Viele Vereine tun sich schwer, geeignete und willige Vorstände zu finden. Desweiteren läuft in vielen Vereinen Jugendarbeit so nebenher. Die Eltern stehen beruflich unter Druck und finden keine Zeit mehr, Kinder zum Training zu bringen, die KInder haben Stress in der Schule, andere sportliche Herausforderungen locken,
Die Region Erlangen ist eine der wirtschaftlich stärksten in Deutschland mit vielen jungen Familien und vielen Kindern. Die trotzdem hinsichtlich der Anzahl Mannschaften komplizierte Situation im Jugendbereich findet ihr in den zwei Anhängen aus der Perspektive des verantwortlichen Kreisjugendleiters beschrieben.

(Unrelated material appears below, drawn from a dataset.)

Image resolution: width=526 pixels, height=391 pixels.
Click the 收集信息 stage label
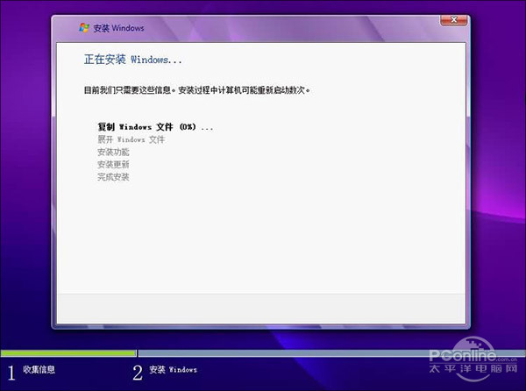tap(39, 370)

Jugendliche wollen Spaß beim Fußball. Das bedeutet, cooles Training und Erfolgserlebnisse. In einem Umfeld, wo ein Drittel der Mannschaften dominant ist, weil in den Vereinen gute Leute mit entsprechender Rückendeckung am Werk sind und die finanziellen Rahmenbedingungen spassen, werden die anderen Vereine immer weniger, da die einen Spieler aufhören und die anderen den Verein wechseln. Auch mein Sohn spielt ab kommender Saison in einem anderen Team, da der aktuelle Verein (in dem ich Trainer war) nicht willens war einzugreifen, als Mannschaften offensichtlich in Schräglage gerieten. Das Resultat ist, dass aus einer ehemals super Truppe 5 Kinder am Ende der diesjährigen Saison gewechselt haben und die MAnnschaft tot ist. Ist bin als Trainer im neuen Verein auch wieder dabei. Super Jugendleitung, super Trainerkollegen (durchaus fordernd den Kindern gegenüber, und das ist gut so) und tolle Sportanlagen.